DSP’s can also compensate for uneven speaker response. Often, systems in a room are weak in the 60 Hz – 300 Hz range. DSP’s can correct those frequencies to obtain a flat response. This is HUGE, as it’s right in the human voice fundamental frequency. You wouldn't believe how much more realistic a system can sound when the vocals are bang on!
Fine line with DSP.
Speakers often have weak bass in the listening area, (20 Hz – 200 Hz). DSP’s can bring system bass very flat at the listening position.
That would be the ultimate gain but unfortunately, speakers often can't mechanically reproduce
20 Hz - 60 Hz at significant SPL. Even if they could, the harmonic distortion would be exceedingly high, if not excessive potentially resulting in the speaker voice coil cooking itself.
Boosting the small 5” woofer in the Kef LS50 can reproduce 30 Hz. However, the speaker will clip quickly as it reaches the mechanical limit.
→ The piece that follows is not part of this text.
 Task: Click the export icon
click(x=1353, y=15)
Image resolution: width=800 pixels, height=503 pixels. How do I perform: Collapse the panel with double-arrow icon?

The Laws of Physics still prevail, as 5" can only move so much air.
The power amplifier will be taxed as well, as 10 dB or more of gain may result in electrical clipping, and could cook the woofer voice coil.
Lost of potential problems to watch for here. Use the DSP with caution and watch for potential out of capacity demands on the system.
It’s a trade-off between maximum SPL. Frequency flatness and distortion are to be considered when equalizing in the 20 Hz – 60 Hz range.
If woofer displacement is limited, cutting higher will bring a better compromise.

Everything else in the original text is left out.